Abstract Background The polio eradication endgame called for the removal of trivalent oral poliovirus vaccine (OPV) and introduction of bivalent (types 1 and 3) OPV and inactivated poliovirus vaccine (IPV). However, supply shortages have delayed IPV administration to tens of millions of infants, and immunogenicity data are currently lacking to guide catch-up vaccination policies. Methods We conducted an open-label randomized clinical trial assessing 2 interventions, full or fractional-dose IPV (fIPV, one-fifth of IPV), administered at age 9–13 months with a second dose given 2 months later. Serum was collected at days 0, 60, 67, and 90 to assess seroconversion, priming, and antibody titer. None received IPV or poliovirus type 2-containing vaccines before enrolment.
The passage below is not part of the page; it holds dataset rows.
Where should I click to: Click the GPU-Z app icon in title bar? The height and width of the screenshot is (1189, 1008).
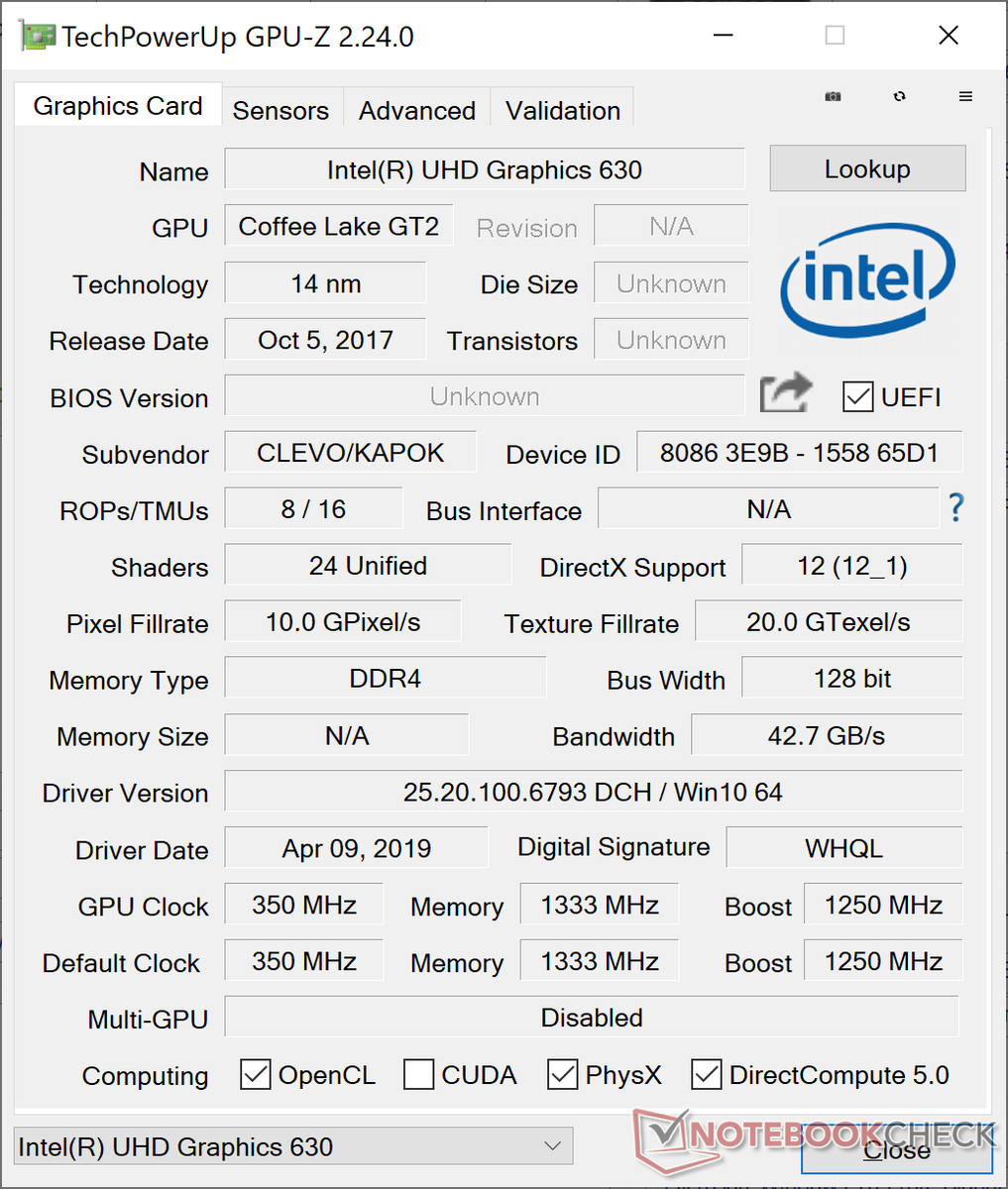click(37, 37)
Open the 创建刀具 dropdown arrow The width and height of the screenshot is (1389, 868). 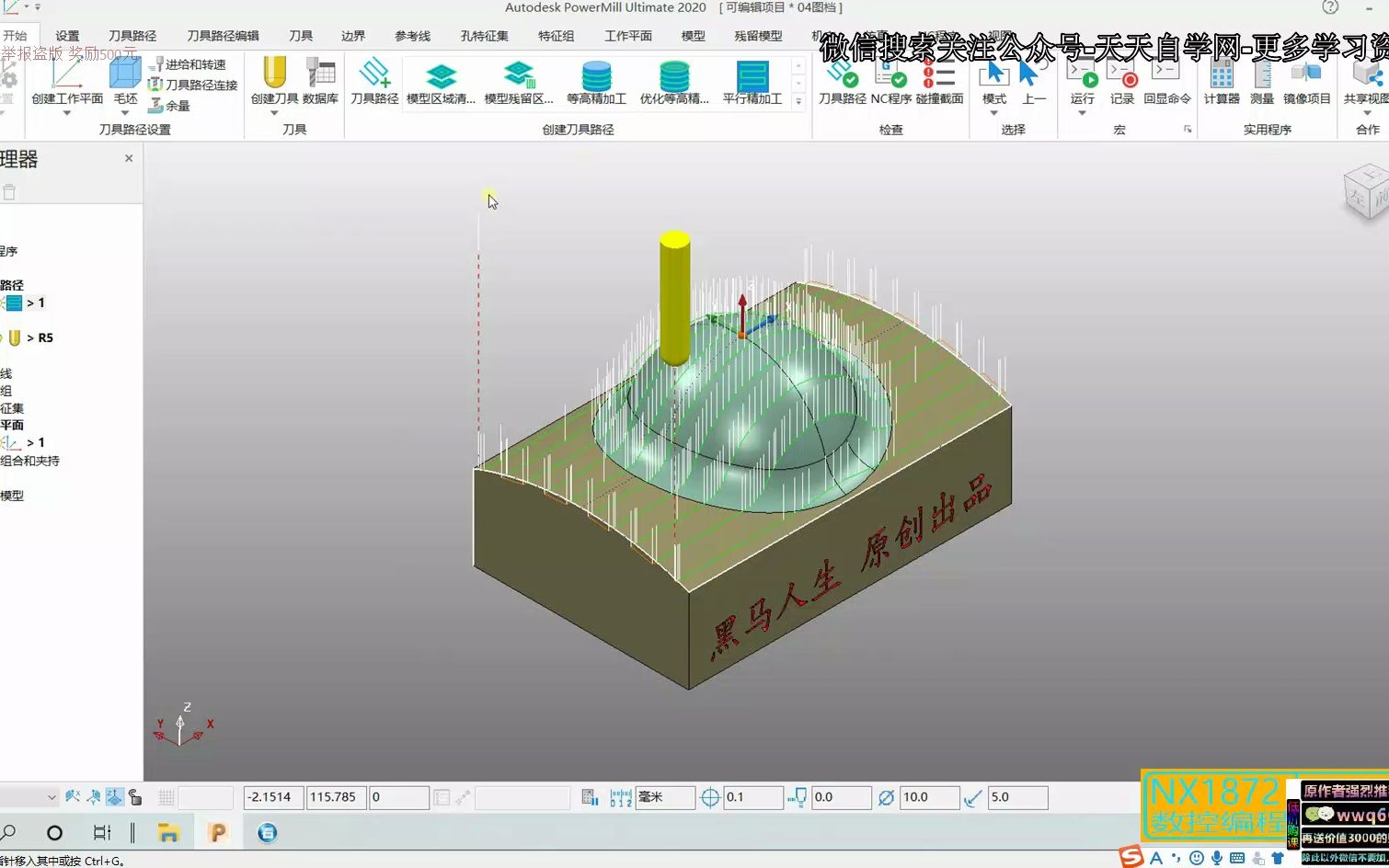[x=274, y=113]
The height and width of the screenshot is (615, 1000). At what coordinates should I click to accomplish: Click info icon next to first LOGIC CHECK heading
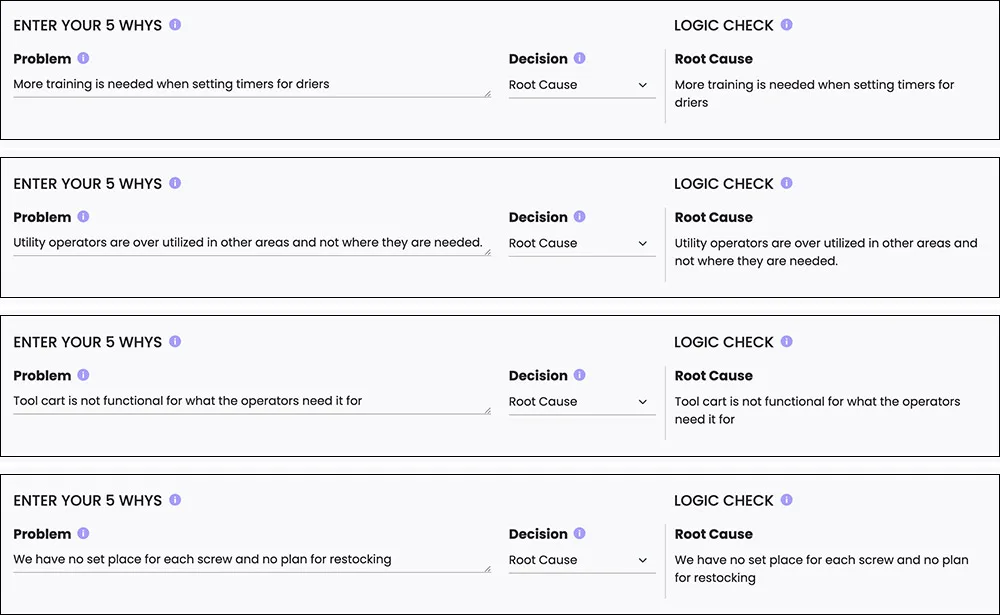(x=786, y=25)
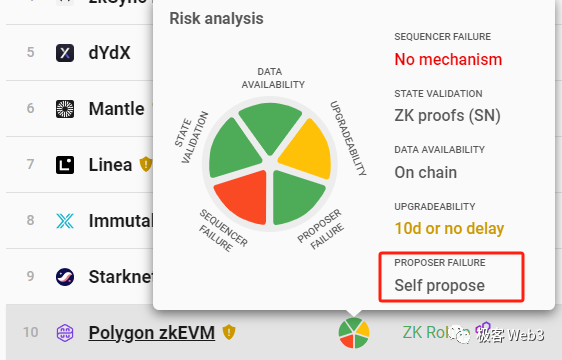Image resolution: width=562 pixels, height=360 pixels.
Task: Click the yellow Upgradeability pie slice
Action: point(308,149)
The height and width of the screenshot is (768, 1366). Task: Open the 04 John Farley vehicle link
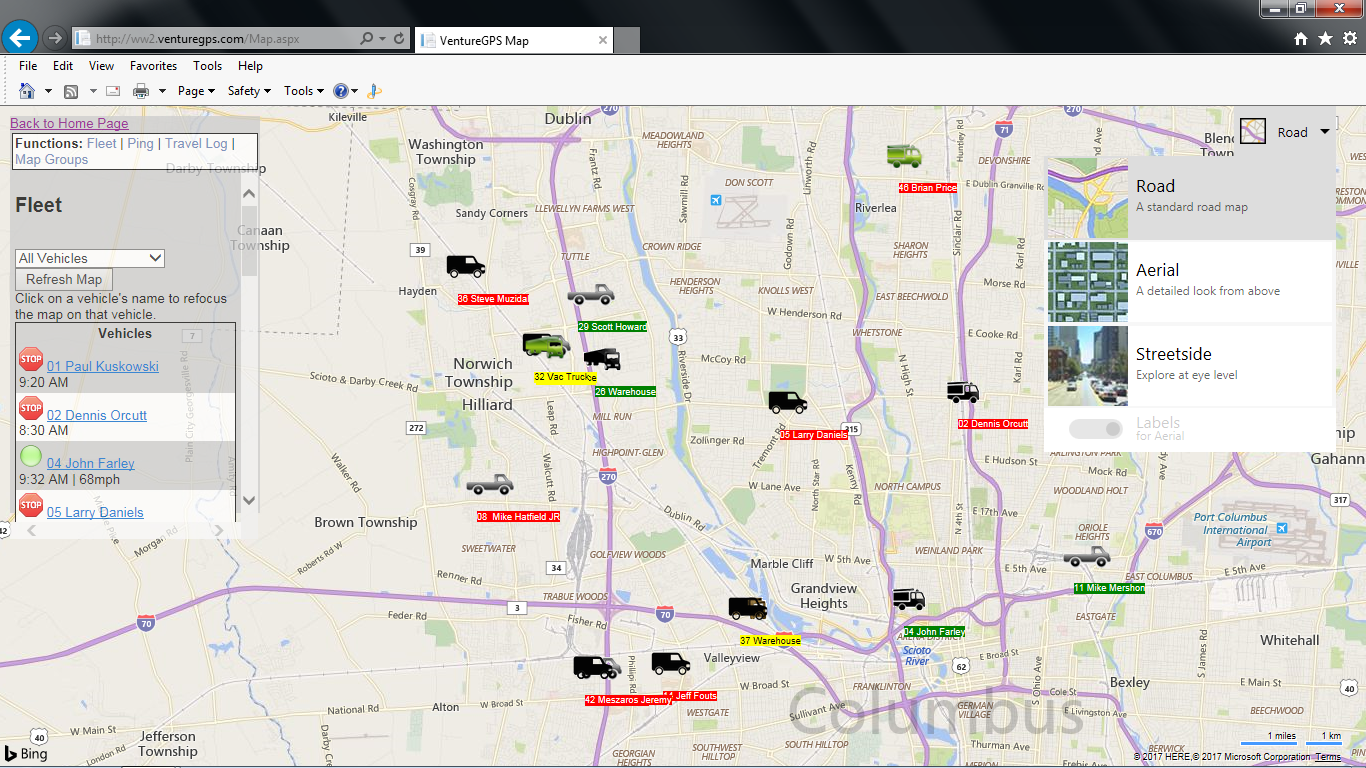coord(90,463)
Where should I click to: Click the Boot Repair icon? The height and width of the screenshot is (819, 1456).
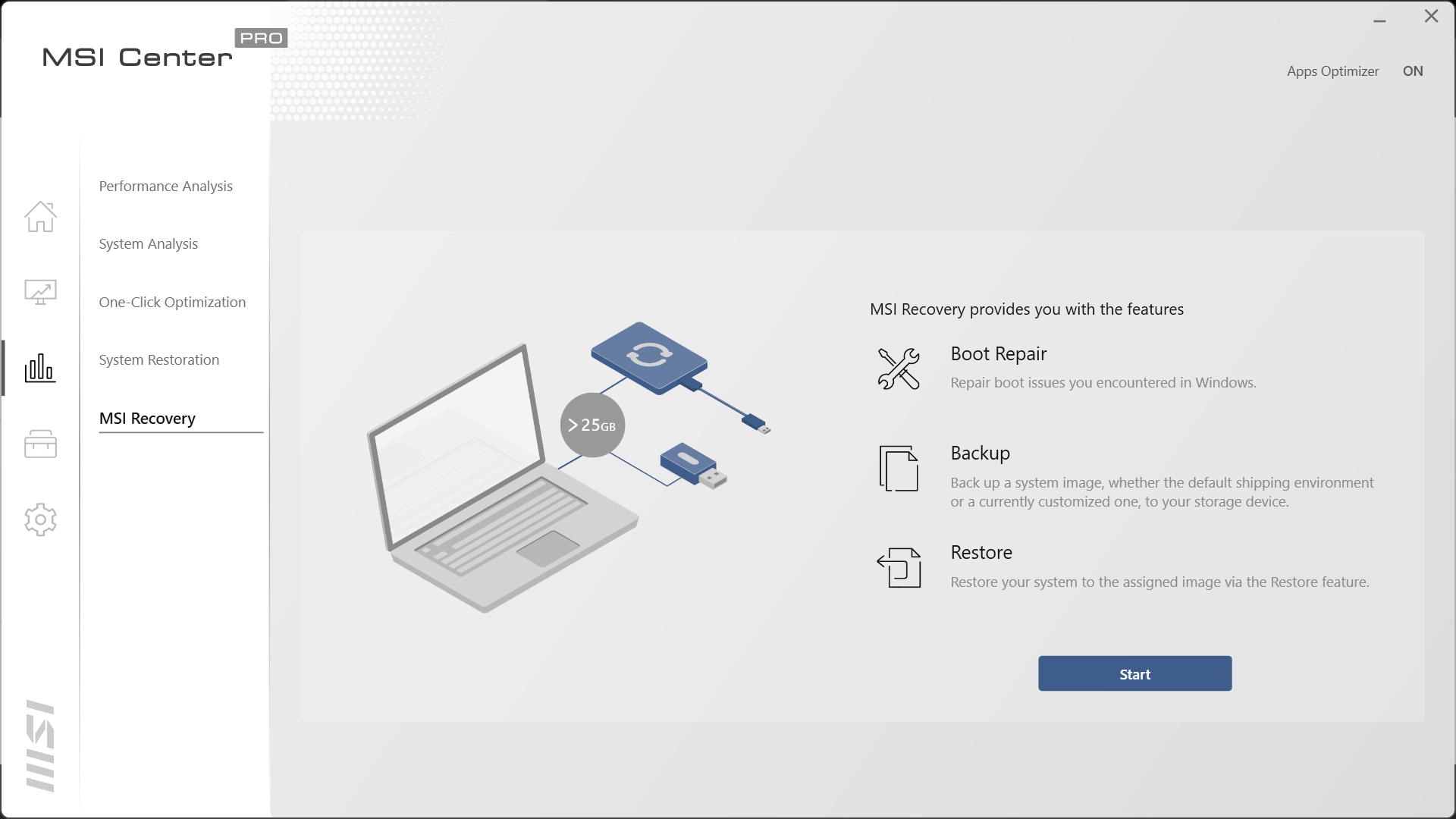(x=898, y=368)
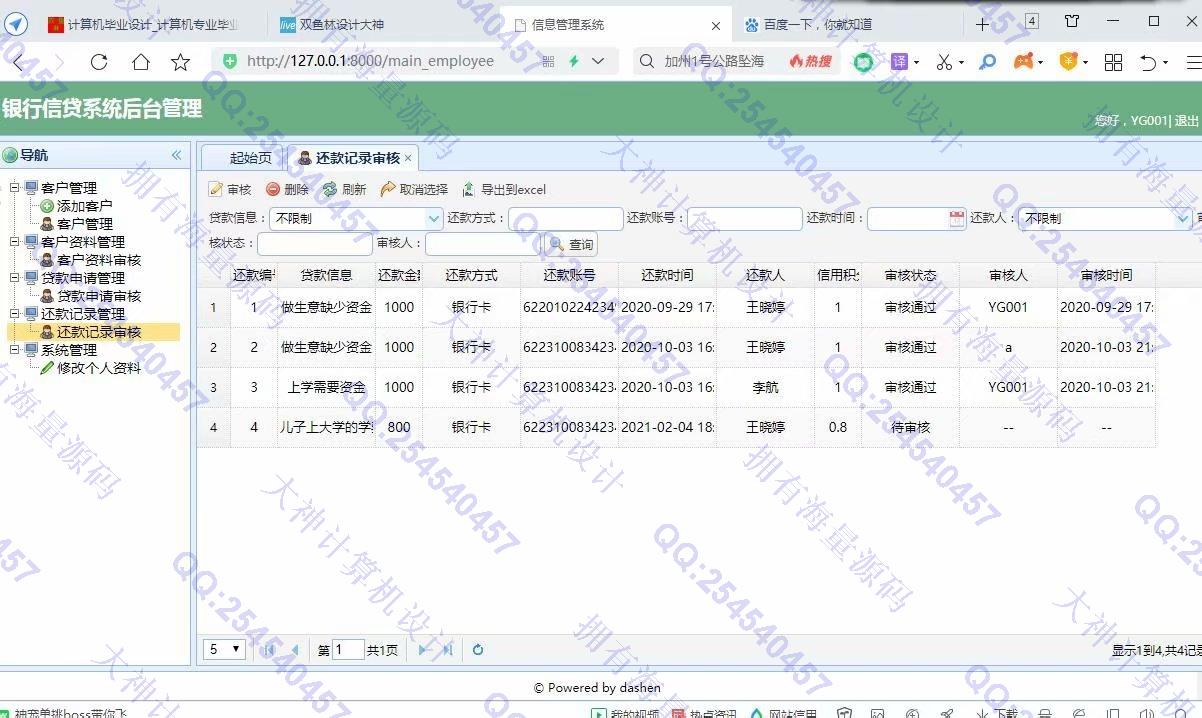The height and width of the screenshot is (718, 1202).
Task: Close the 还款记录审核 tab
Action: click(408, 159)
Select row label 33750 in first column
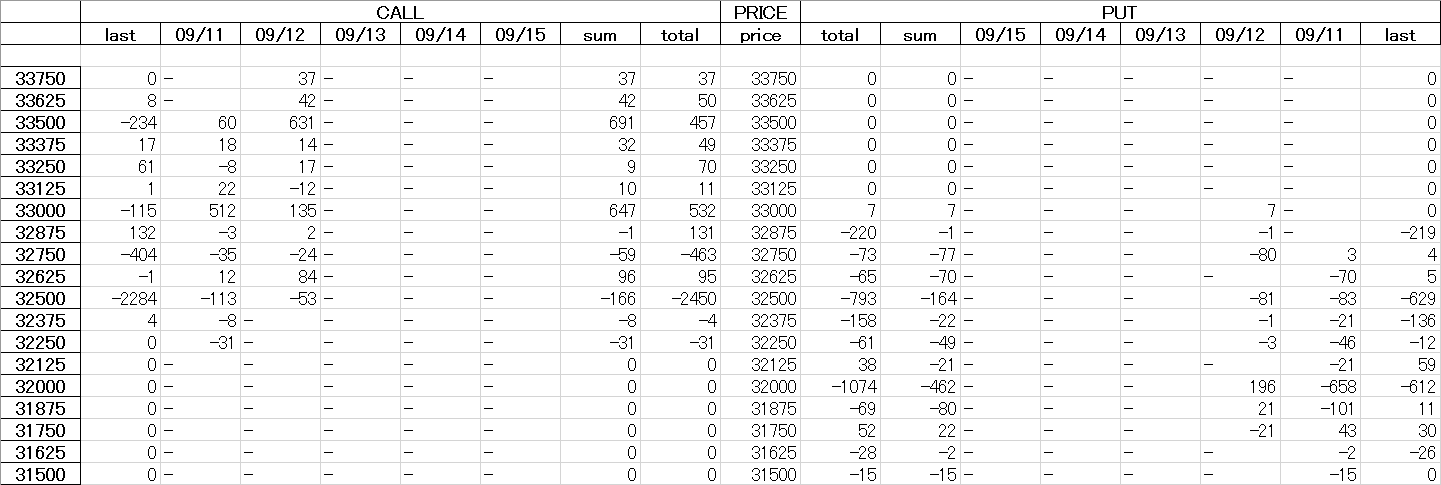 [x=40, y=78]
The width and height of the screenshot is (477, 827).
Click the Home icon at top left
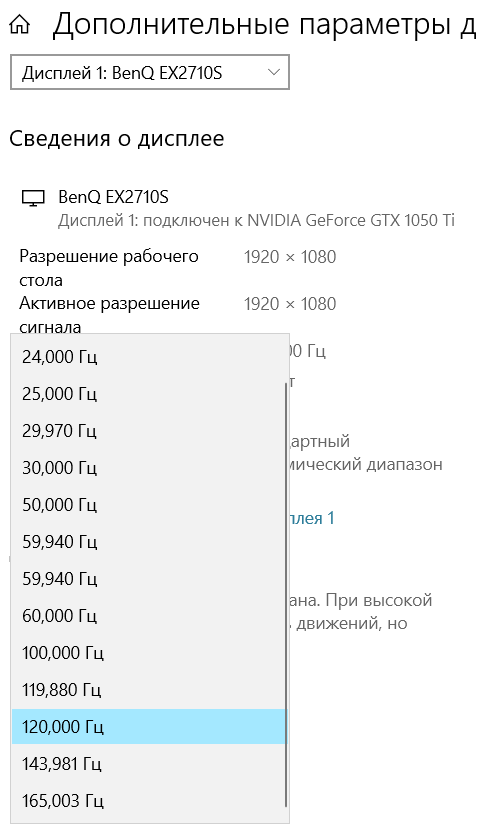click(x=20, y=25)
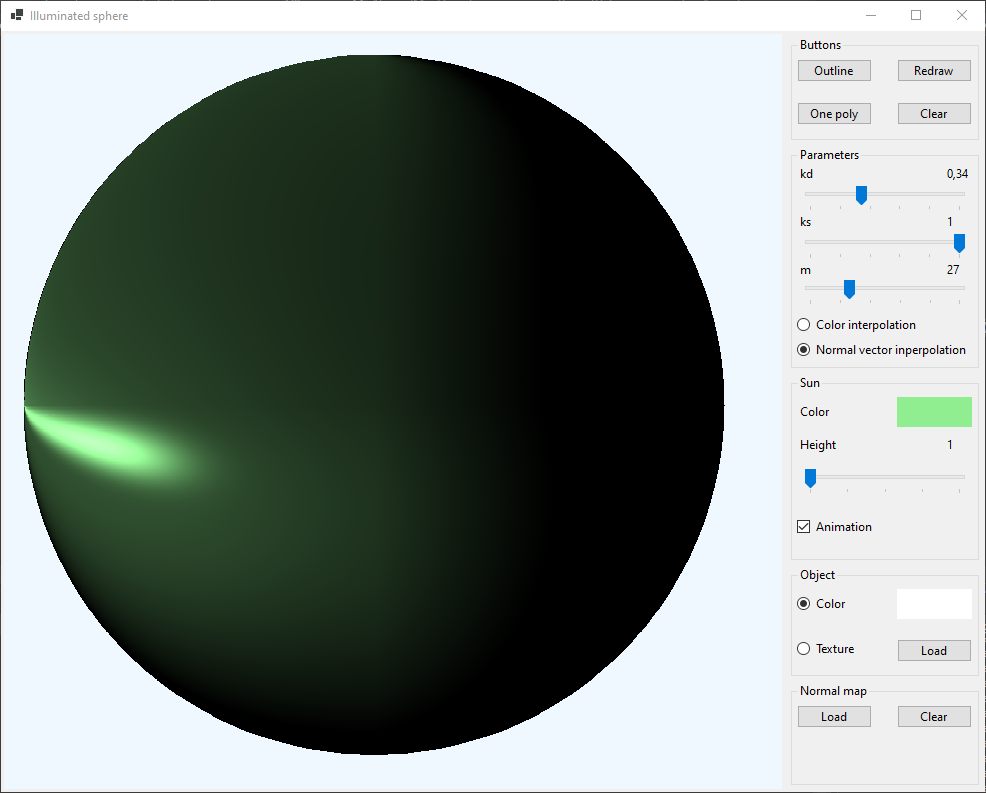Click the Sun Height slider thumb
The height and width of the screenshot is (793, 986).
coord(810,479)
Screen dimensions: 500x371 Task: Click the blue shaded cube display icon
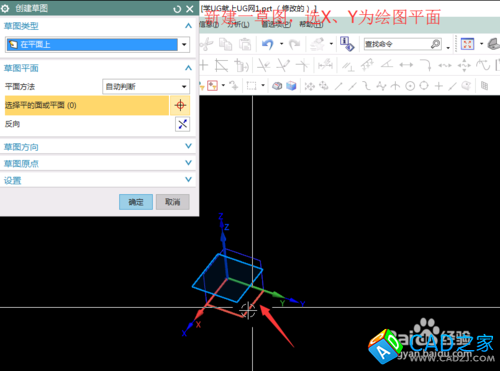point(291,86)
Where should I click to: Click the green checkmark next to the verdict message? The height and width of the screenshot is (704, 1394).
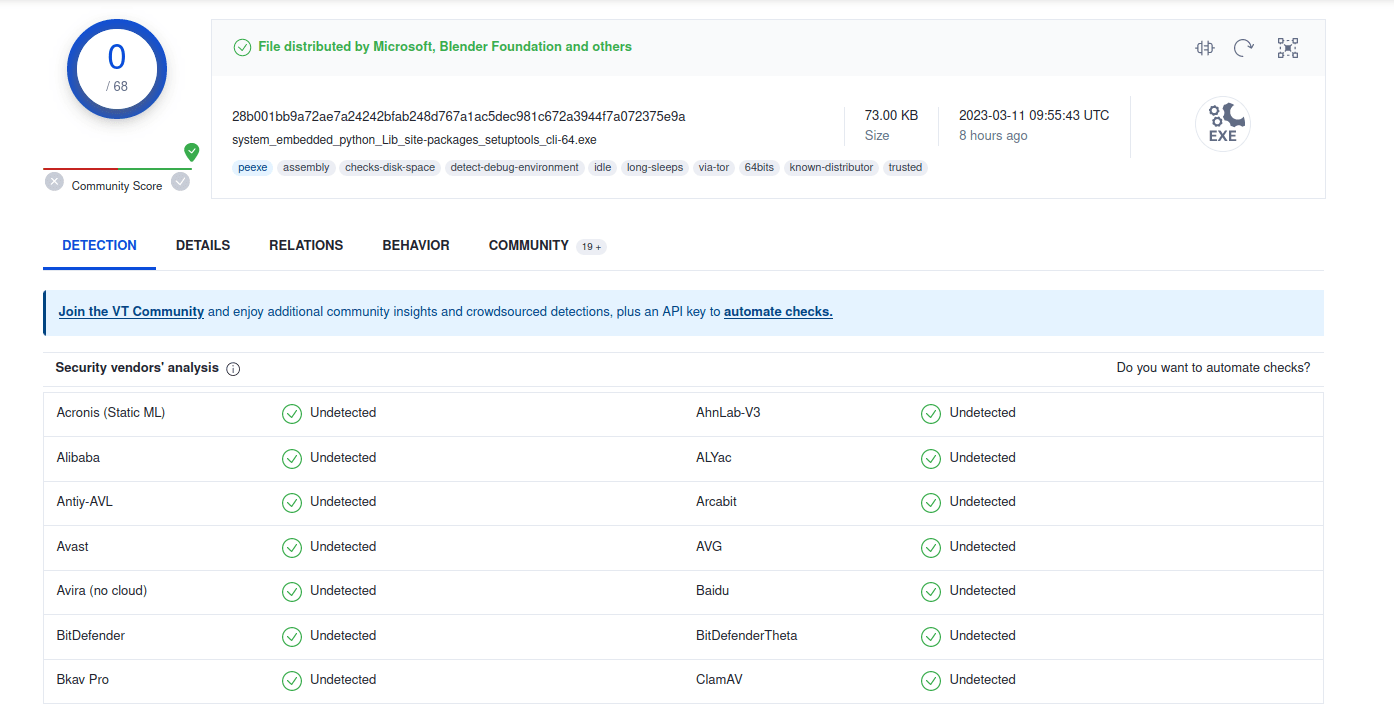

Results A single fIPV dose at age 9–13 months yielded 75% (95% confidence interval [CI], 6%–82%) seroconversion against type 2, whereas 2 fIPV doses resulted in 100% seroconversion compared with 94% (95% CI, 89%–97%) after a single full dose ( P < .001). Two doses of IPV resulted in 100% seroconversion. Conclusions Our study confirmed increased IPV immunogenicity when administered at an older age, likely due to reduced interference from maternally derived antibodies. Either 1 full dose of IPV or 2 doses of fIPV could be used to vaccinate missed cohorts, 2 fIPV doses being antigen sparing and more immunogenic. Clinical Trial Registration NCT03890497. IPV immunogenicity increased when administered at an older age, likely due to reduced interference from maternally derived antibodies. Two doses of fIPV could also be used to vaccinate missed cohorts, which is antigen sparing and more immunogenic.